• **What the task asks**: Your answer should consist of every line in the records that holds "computer".

Stored records:
-- Opening Marker --
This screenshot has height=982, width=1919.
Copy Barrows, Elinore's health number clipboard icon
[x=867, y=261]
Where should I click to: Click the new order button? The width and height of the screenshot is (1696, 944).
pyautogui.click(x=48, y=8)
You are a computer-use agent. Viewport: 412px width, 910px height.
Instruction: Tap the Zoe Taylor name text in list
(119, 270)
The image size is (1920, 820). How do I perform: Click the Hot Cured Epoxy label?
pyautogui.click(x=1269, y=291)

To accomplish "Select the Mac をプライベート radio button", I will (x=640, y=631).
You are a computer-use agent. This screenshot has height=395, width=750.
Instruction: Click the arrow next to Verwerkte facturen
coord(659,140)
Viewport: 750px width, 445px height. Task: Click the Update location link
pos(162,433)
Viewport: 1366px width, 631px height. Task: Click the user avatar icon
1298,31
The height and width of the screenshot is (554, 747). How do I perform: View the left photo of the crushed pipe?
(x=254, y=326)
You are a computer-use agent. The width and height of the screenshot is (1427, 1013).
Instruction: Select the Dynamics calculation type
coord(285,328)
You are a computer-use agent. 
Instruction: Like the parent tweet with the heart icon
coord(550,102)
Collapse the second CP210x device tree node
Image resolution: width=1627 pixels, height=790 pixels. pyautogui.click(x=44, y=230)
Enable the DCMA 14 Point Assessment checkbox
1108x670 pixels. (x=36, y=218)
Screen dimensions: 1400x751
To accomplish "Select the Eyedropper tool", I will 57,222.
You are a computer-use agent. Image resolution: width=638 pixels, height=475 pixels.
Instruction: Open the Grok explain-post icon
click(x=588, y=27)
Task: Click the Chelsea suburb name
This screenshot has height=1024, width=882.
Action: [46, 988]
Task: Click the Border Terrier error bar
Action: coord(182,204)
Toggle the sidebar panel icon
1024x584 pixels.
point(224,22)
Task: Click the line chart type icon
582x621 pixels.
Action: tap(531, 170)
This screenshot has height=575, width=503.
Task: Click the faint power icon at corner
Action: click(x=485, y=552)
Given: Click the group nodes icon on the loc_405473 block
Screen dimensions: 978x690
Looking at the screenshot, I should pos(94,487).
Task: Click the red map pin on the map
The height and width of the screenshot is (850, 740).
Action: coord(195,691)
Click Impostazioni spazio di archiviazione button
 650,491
-- Closing Marker --
• **Answer space**:
You are a computer-use agent. Viewport: 412px width, 910px height.
You are a computer-use agent. This screenshot has height=395, width=750.
You are a computer-use agent. The width and height of the screenshot is (1427, 1013).
You are a computer-use agent. 
You are a computer-use agent. Image resolution: width=638 pixels, height=475 pixels.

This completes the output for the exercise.